- Trecho do texto
Genes e ambiente (p. ex., estresse psicossocial)

 

O método introduzido pelo DSM-5 utiliza escalas para dimensionar o diagnóstico espectral, mas essa abordagem também encontrou resistência, pelo fato de que essas escalas não eram baseadas em fortes evidências, com o agravante de não serem parte da rotina psiquiátrica (Adam, 2013). Além disso, a dimensionalidade dos transtornos de personalidade variava quando testadas em ensaios de campo por diferentes grupos de psiquiatras, chegando a conclusões diferentes. Isto colocaria em perigo a credibilidade do DSM-5, conforme alertou o chefe da força-tarefa do DSM-IV, que foi um dos mais fortes críticos da introdução da dimensionalidade no DSM-5 (Frances, 2009).

O diretor da força-tarefa do DSM-5 admitiu que a introdução do diagnóstico dimensional ao lado do categórico na nova edição não surtiu o impacto esperado (Kupfer e Regier, 2011), embora a American Psychiatric Association a considerasse como um avanço significativo. Categorias anteriormente separadas fundiram-se num espectro único, como a fusão de abuso de substâncias e dependência de substâncias no transtorno por uso de substâncias; a fusão do síndrome de Asperger e condições relacionadas na categoria transtorno do espectro autista; fusão de TOC com outros distúrbios semelhantes no espectro transtorno obsessivo-compulsivo e afins. Categorias se fundiram em espectros com base em escalas que diferenciam quantitativamente a contribuição de cada (daí a designação “dimensional”, de “medir”). Ainda que essas mudanças não ajudem no tratamento, ao menos devem facilitar a identificação de vulnerabilidades e fatores de risco (Kupfer e Regier, 2011).

- Registros
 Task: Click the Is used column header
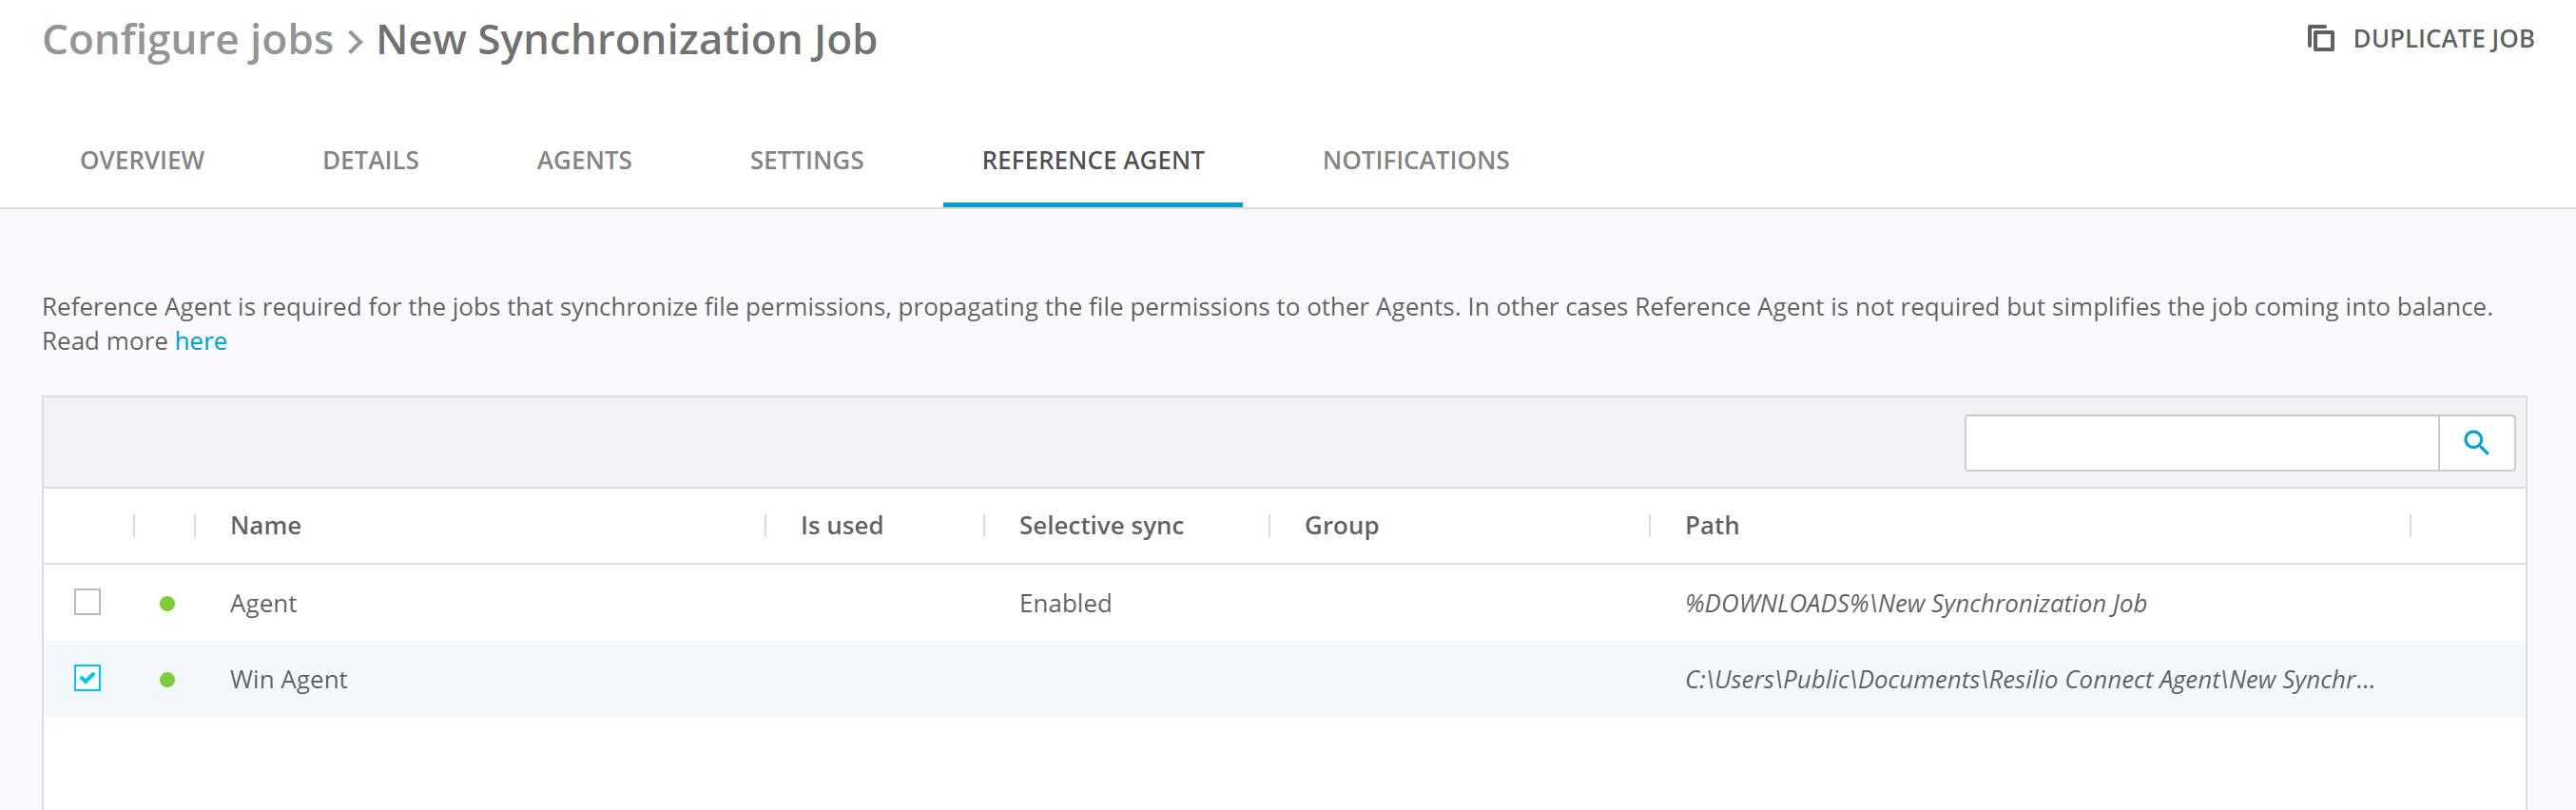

---

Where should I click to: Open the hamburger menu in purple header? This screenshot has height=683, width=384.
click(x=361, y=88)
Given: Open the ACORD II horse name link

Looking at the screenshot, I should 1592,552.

- Tarefas a realizar
[1] De acordo com o trecho do texto, em que categoria foi incorporada a síndrome de Asperger?
[2] Com base no trecho do texto, explique por que a abordagem do DSM-5 que utiliza escalas para dimensionar o diagnóstico espectral encontrou resistência.
[3] Atualize o trecho do texto, começando em "O método introduzido" e terminando em "DSM-5 (Frances, 2009).", e substitua "resistência" por "oposição".

- Lista de soluções
[1] Na categoria transtorno do espectro autista.

[2] Essa abordagem encontrou resistência porque as escalas não se baseavam em fortes evidências. Além disso, não faziam parte da rotina psiquiátrica.

[3]
O método introduzido pelo DSM-5 utiliza escalas para dimensionar o diagnóstico espectral, mas essa abordagem também encontrou oposição, pelo fato de que essas escalas não eram baseadas em fortes evidências, com o agravante de não serem parte da rotina psiquiátrica (Adam, 2013). Além disso, a dimensionalidade dos transtornos de personalidade variava quando testadas em ensaios de campo por diferentes grupos de psiquiatras, chegando a conclusões diferentes. Isto colocaria em perigo a credibilidade do DSM-5, conforme alertou o chefe da força-tarefa do DSM-IV, que foi um dos mais fortes críticos da introdução da dimensionalidade no DSM-5 (Frances, 2009).